§ Recorded data
* * * * * * *

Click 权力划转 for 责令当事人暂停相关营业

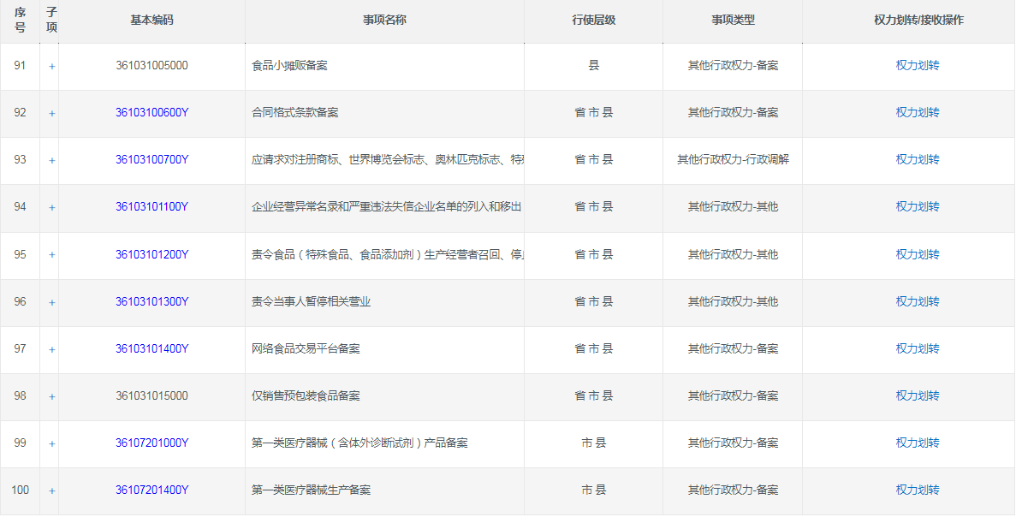pos(918,302)
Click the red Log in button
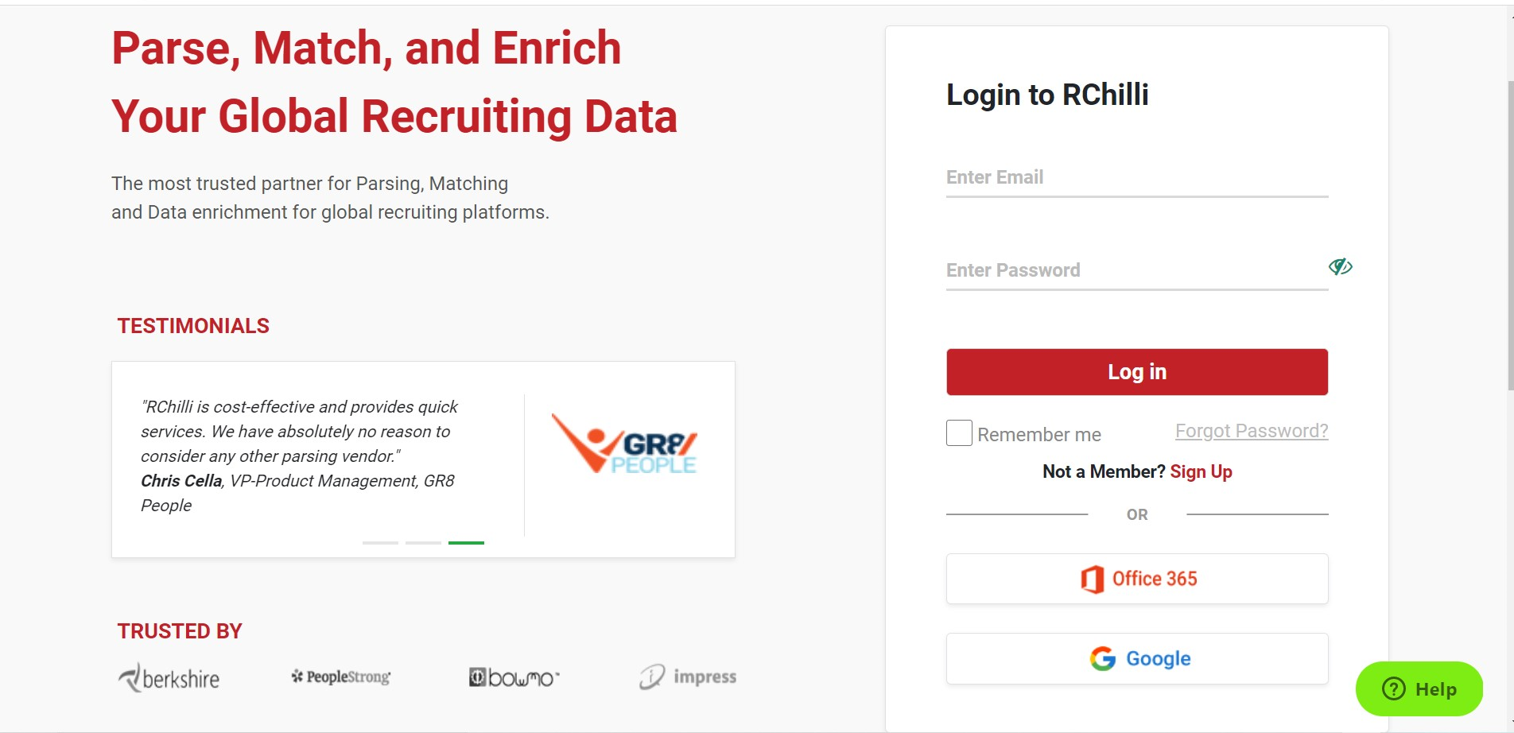The width and height of the screenshot is (1514, 733). (1137, 372)
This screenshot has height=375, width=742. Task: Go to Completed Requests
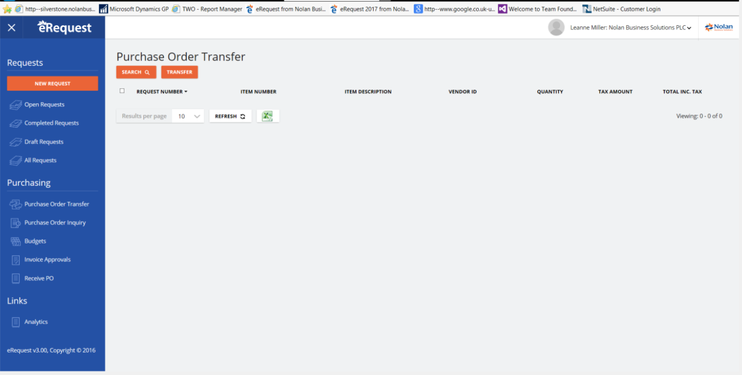point(52,123)
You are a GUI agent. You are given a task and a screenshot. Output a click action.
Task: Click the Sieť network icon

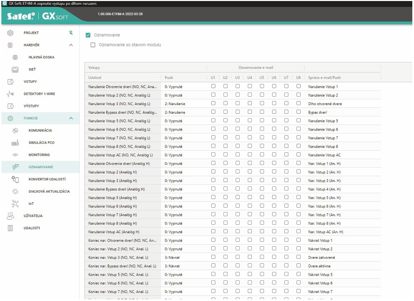point(15,70)
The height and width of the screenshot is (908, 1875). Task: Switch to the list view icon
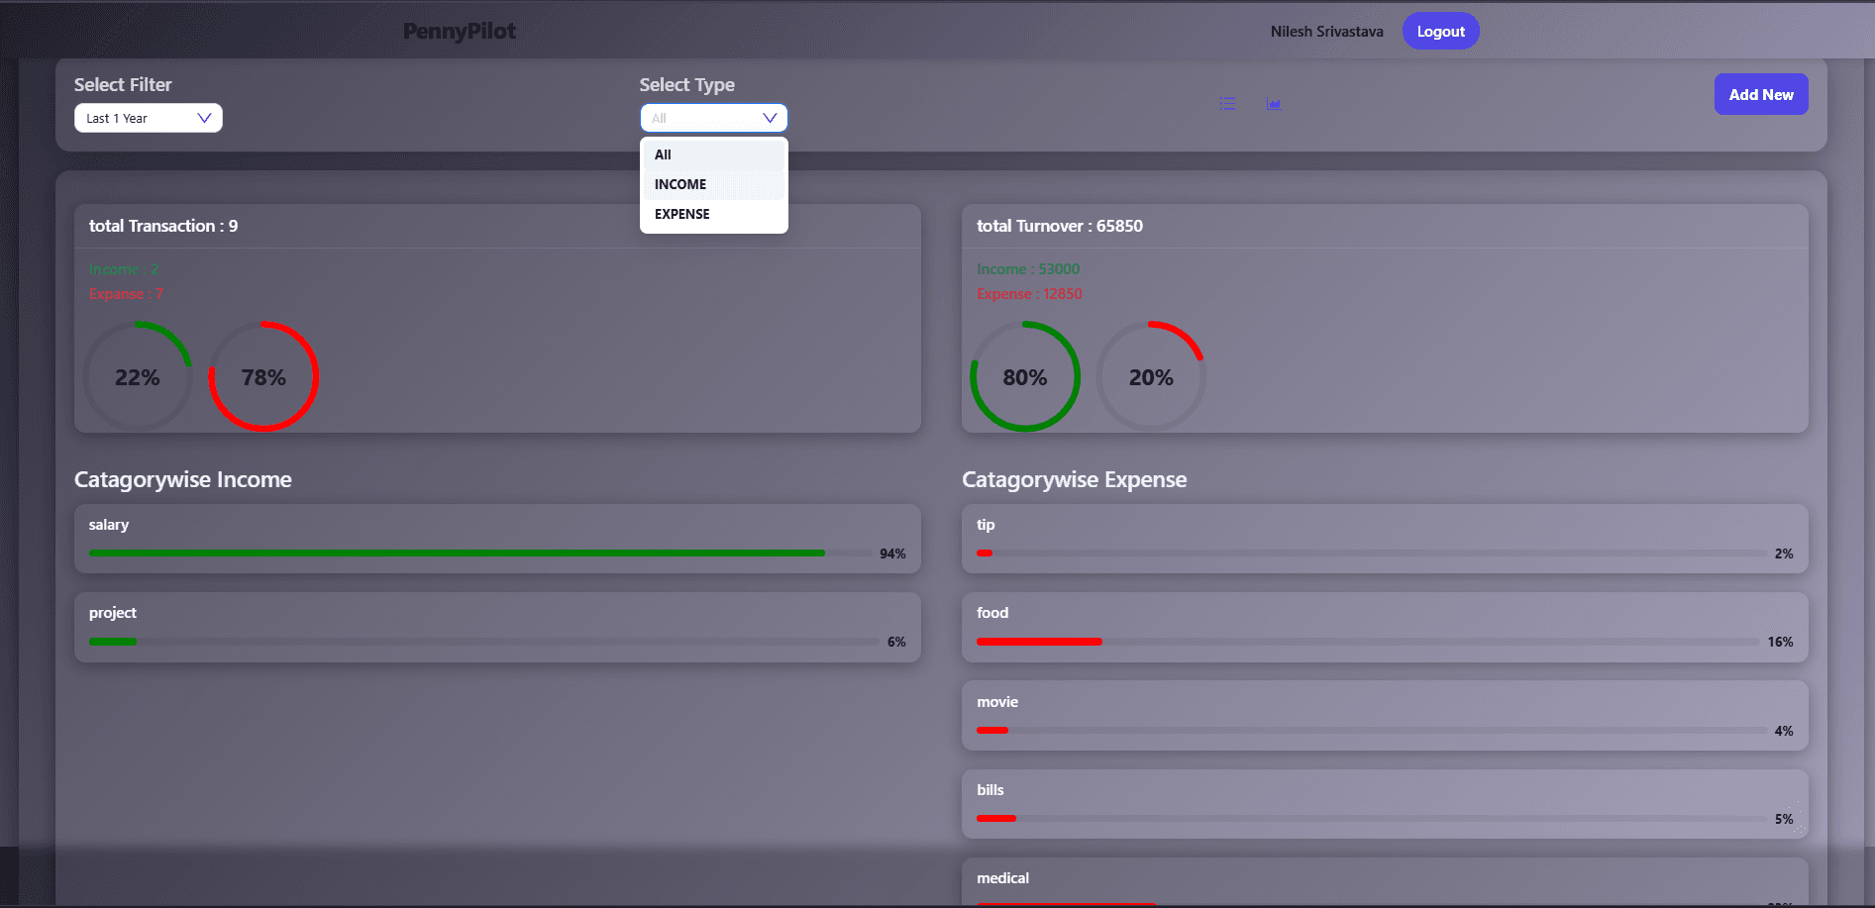click(x=1227, y=104)
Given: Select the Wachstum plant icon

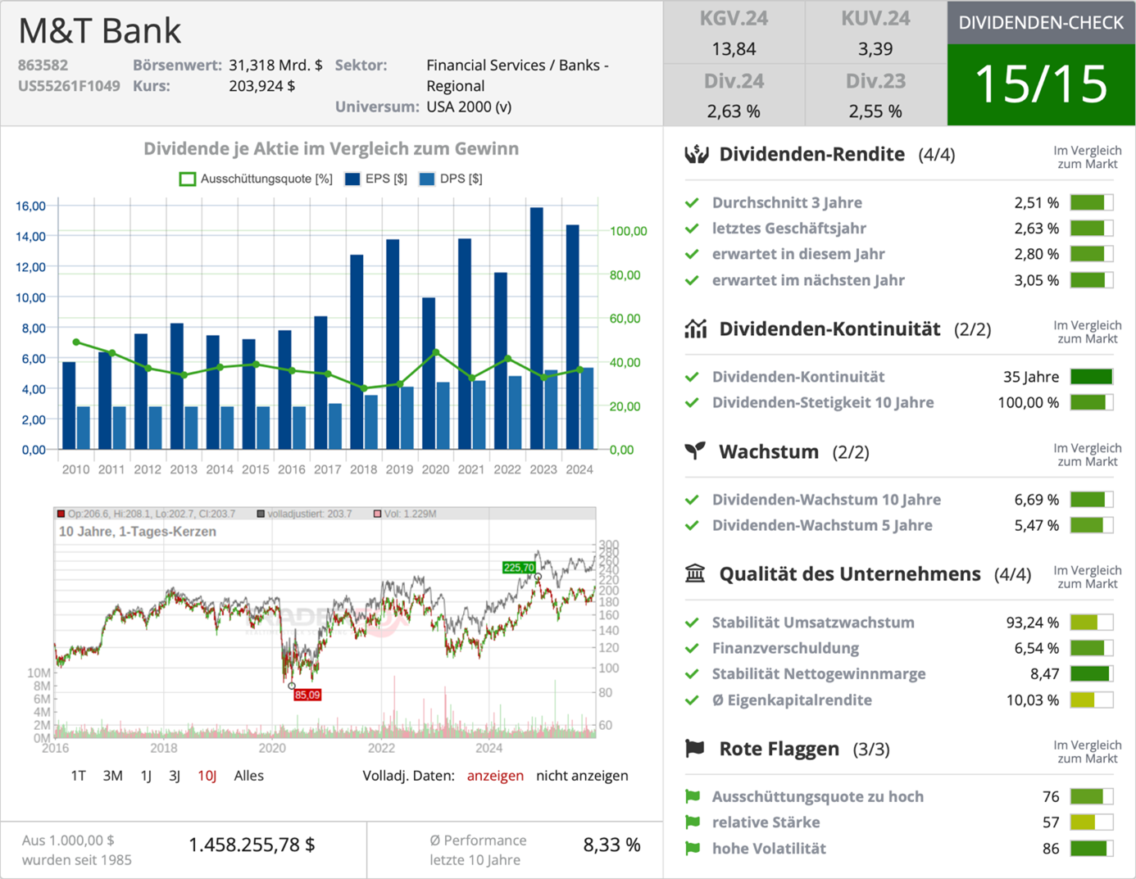Looking at the screenshot, I should pyautogui.click(x=696, y=451).
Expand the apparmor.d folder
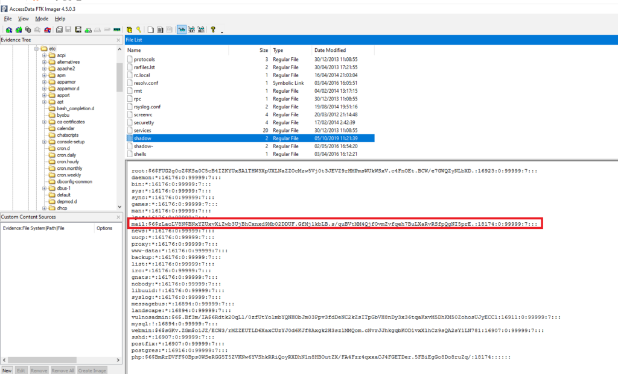 point(45,89)
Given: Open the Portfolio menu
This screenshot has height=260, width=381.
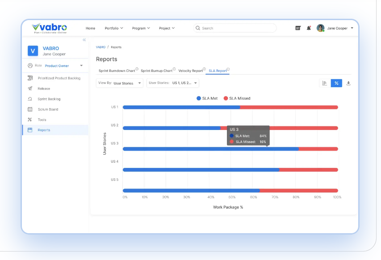Looking at the screenshot, I should tap(114, 28).
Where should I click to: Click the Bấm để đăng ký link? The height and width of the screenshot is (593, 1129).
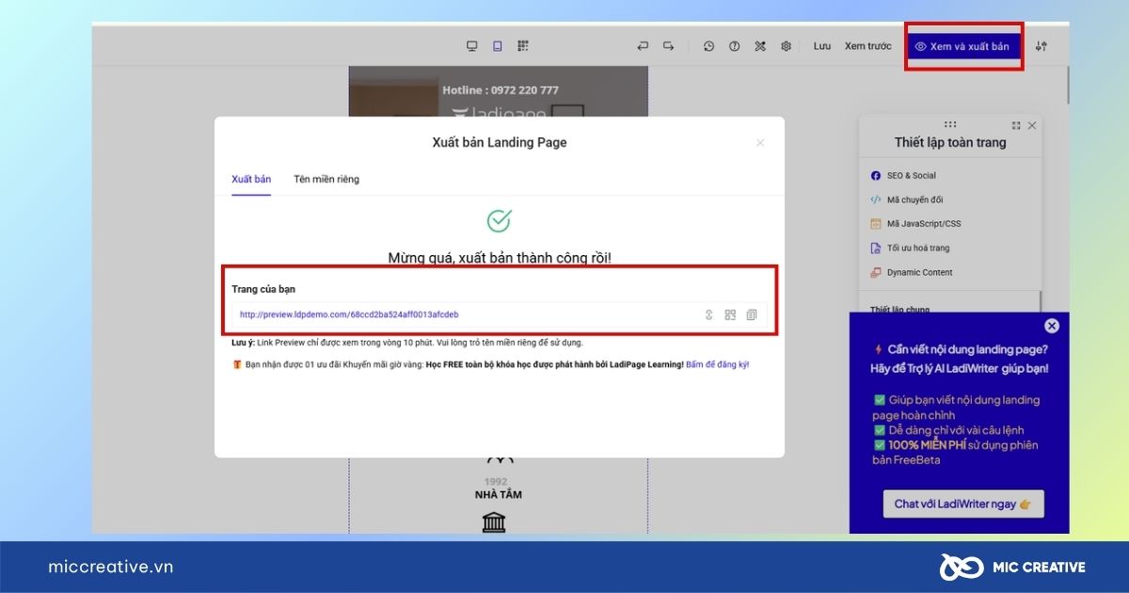coord(718,364)
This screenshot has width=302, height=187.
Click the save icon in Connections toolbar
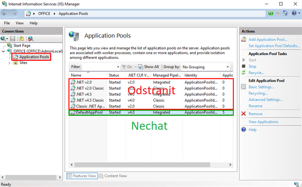pyautogui.click(x=13, y=39)
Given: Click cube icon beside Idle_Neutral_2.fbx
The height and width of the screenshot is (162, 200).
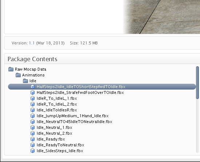Looking at the screenshot, I should click(x=32, y=133).
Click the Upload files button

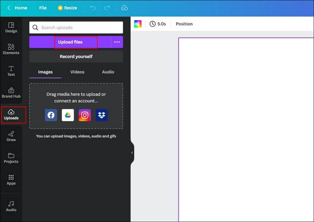[70, 42]
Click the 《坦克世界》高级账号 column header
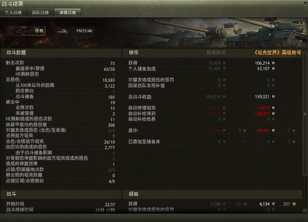The image size is (308, 222). coord(278,53)
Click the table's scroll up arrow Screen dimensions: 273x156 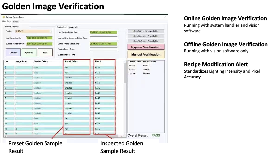[125, 62]
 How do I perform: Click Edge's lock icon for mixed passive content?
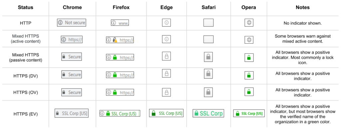pyautogui.click(x=167, y=56)
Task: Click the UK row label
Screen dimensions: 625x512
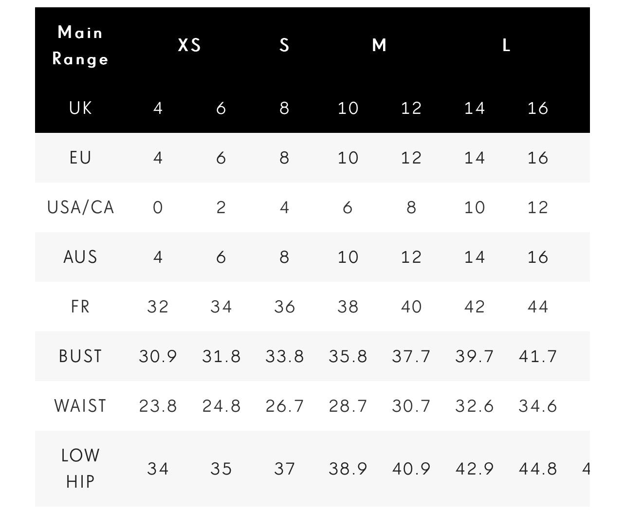Action: 80,108
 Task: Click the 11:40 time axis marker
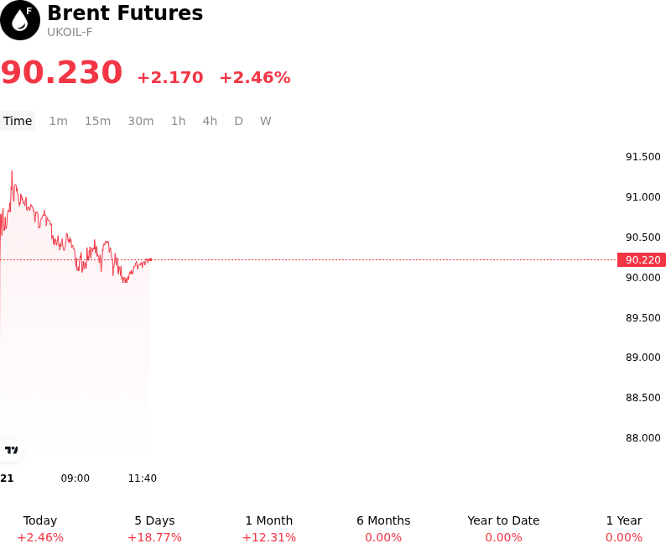coord(143,478)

* * * * * * *

§ Task to carry out
Starting with the line that contains "How do I perform: Click" and ending with the last line of the material, every line must be written out exactly; no other lines and no pictures are wanted.

§ Written answer
 How do I perform: Click Edge's lock icon for mixed passive content?
pyautogui.click(x=167, y=56)
Task: Click the UK row label
Screen dimensions: 625x512
Action: 80,108
 Task: Click the 11:40 time axis marker
coord(143,478)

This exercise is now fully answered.